In 1993, he played with an artificial hip and was named the American League's Comeback Player of the Year.

5. CLARA HUGHES

Hughes is the first athlete to win multiple medals at both the Summer and Winter Olympics.
In 1996, the Canadian won her first Olympic cycling medal in the individual road race. Ten years later, aged 33, she bagged the speed skating gold at the Winter Games.
Norway's Johann Olav Koss, who won four golds at the Olympics, said of Hughes: "I don't think I've ever seen this in the history of speed skating - somebody who has not grown up with skates, who doesn't understand how to skate like learning from when you're a little child. Her determination, her passion for the sport, her love to glide on the ice, made her the best in the world in this sport."

6. ALESSANDRO ZANARDI

Prior to an accident that destroyed his legs, Italian racing driver Alessandro Zanardi won two Cart championship titles during the late 1990s and competed in Formula One. At the 2012 Paralympics, he won two golds and a silver in para-cycling and matched that haul four years later in Rio.
His third Paralympic gold in 2016 came a day before the 15th anniversary of the crash that nearly cost him his life.
"Normally, I don't thank God for these type of things as I believe God has more important stuff to worry about," the double amputee said then. "But today is too much. I had to raise my eyes and thank him... I feel very lucky, I feel my life is a never-ending privilege."

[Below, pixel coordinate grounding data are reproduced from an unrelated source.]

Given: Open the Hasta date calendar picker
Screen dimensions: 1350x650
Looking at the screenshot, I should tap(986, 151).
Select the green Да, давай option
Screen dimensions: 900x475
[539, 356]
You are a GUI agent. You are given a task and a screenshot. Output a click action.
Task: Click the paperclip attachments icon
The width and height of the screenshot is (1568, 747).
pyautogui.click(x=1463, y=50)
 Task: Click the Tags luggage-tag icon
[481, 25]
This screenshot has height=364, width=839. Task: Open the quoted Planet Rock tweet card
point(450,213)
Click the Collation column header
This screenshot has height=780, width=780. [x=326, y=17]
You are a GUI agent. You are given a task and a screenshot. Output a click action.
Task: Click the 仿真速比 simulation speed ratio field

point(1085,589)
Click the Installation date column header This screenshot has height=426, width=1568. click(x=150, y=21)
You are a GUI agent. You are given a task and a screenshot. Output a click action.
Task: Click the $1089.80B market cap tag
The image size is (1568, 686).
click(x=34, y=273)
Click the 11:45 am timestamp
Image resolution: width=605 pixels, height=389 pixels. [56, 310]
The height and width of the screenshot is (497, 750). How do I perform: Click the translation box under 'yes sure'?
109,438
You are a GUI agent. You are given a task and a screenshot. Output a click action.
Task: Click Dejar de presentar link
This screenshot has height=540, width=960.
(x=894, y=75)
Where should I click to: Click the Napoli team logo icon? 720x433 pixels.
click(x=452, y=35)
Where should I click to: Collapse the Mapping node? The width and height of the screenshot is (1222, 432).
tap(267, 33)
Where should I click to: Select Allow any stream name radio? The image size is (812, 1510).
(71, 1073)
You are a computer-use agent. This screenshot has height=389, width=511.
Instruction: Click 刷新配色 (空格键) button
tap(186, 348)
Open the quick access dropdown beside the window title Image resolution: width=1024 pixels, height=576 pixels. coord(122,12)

7. CHRISTA LUDING-ROTHENBURGER

She remains the only athlete to have won Summer and Winter Olympic medals in the same year.
In February 1988, the East German won the 1,000m gold and 500m speed skating silver at the Calgary Games.
Seven months later, she was on the podium in Seoul after winning a cycling sprint silver.
Not too shoddy for someone who said of learning how to cycle: "I was convinced that as soon as I tried to ride, I would undoubtedly topple right over."